At the start of the new year, a survey by Principal Financial Services found that 28% of consumers listed paying off credit card debt as a major goal.

The importance of this goal can’t be overstated, especially considering that card debt soared 15.6% during the second quarter of 2022 in a year-over-year comparison. Moreover, we predict card debt will continue to grow in 2023 due to the likelihood of additional Fed interest rate hikes.

Given this reality, as well as our prediction that balance transfer offers may not be as generous in 2023, you should feel a sense of urgency if you’re considering a balance transfer in an effort to pay down your debt and avoid rising rates.

“Every time the Fed raises rates that [almost always] affects how much you owe in interest,” explains Ruth Susswein, director of consumer protection at Consumer Action. “With rates likely to continue to rise in 2023, it only makes sense to try to transfer your hefty credit card balance to a low or no rate offer.”

While most financial experts agree that balance transfers offer an effective way to lower your card debt, you typically only hear them tout the benefits of 0% offers. Certainly, 0% offers provide the most popular type of transfer offer, there are other offers that have a higher rate think, 1.99% or 2.99%) that, believe it or not, can actually save you more.

Entries provided —
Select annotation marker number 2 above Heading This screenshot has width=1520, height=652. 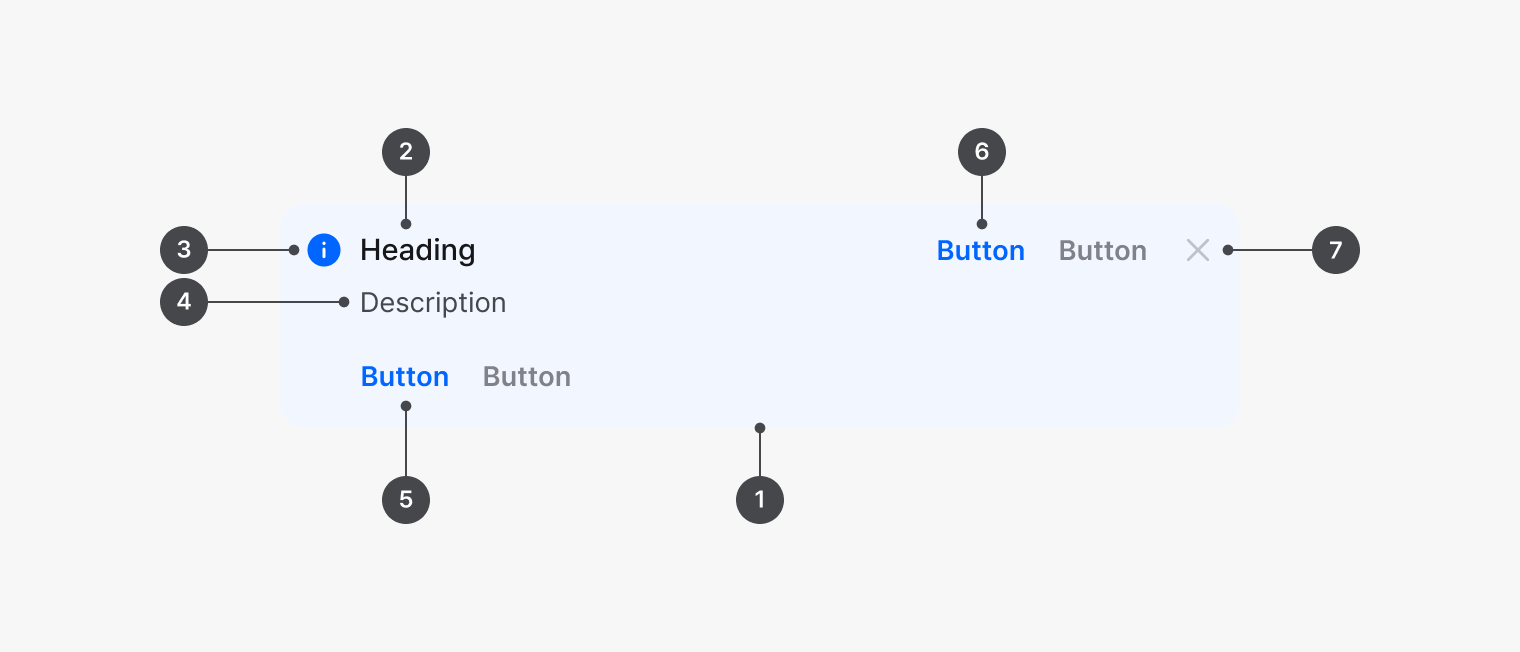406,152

* * *

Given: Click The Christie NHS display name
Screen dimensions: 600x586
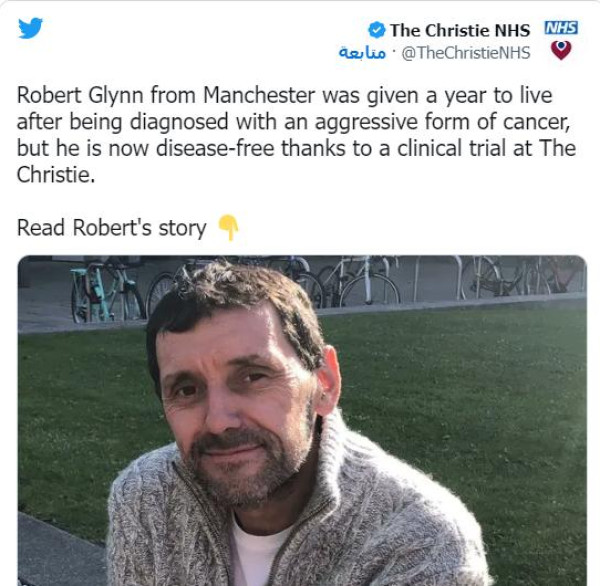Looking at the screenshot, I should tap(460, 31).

Job A — Write out the passage on credit card debt word for word, starting with "At the start" and going on through "interest rate hikes.".
Job B — Continue the passage on credit card debt from the point where it stops.

Response A —
At the start of the new year, a survey by Principal Financial Services found that 28% of consumers listed paying off credit card debt as a major goal.

The importance of this goal can’t be overstated, especially considering that card debt soared 15.6% during the second quarter of 2022 in a year-over-year comparison. Moreover, we predict card debt will continue to grow in 2023 due to the likelihood of additional Fed interest rate hikes.

Response B —
So, before you jump on the 0% transfer bandwagon, let’s “do the math” to find the best offer for you given your individual circumstances.

What’s the catch of a intro 0% balance transfer offer?

Zero percent transfer offers typically feature a limited time rate, usually lasting from 6-18 months before the rate increases to the normal APR. Don’t confuse a 0% transfer offer with a 0% purchase offer, which only applies to new purchases you make with the card. Additionally, you usually see these offers for new cardholders (look for language like, “… an introductory 0% APR on balance transfers for the first 12 months after opening and account.”) That said, existing cardholders will sometimes receive them as well.

Taking advantage of such offers appears straightforward since you’re not charged any interest or finance charges during the offer period as long as you make your payments on time. It’s true you can avoid interest charges with a 0% offer, but there are other costs and factors to consider that may make the 0% offer less appealing:

  • You will almost always pay a transfer fee of around 3%-5% of the amount you transfer (you should verify the fee prior to applying).
  • The rate on 0% offers, as mentioned above, will increase overnight to the regular APR after the offer period ends. Keep in mind that the regular rate at the end of the period will likely be higher than the regular APR when at the start of your period since more Fed rate increases are expected this year.
  • You may not qualify for a 0% offer if you have less than a stellar credit score. You could instead see a higher transfer rate, such as 2.99%, 3.99+%, etc. Similarly, you may be offered a shorter term, perhaps three to six months rather than a longer term of 12-18 months.

The bottom line is that you have to consider the overall costs of a 0% offer before you apply and not just the eye-catching 0% rate.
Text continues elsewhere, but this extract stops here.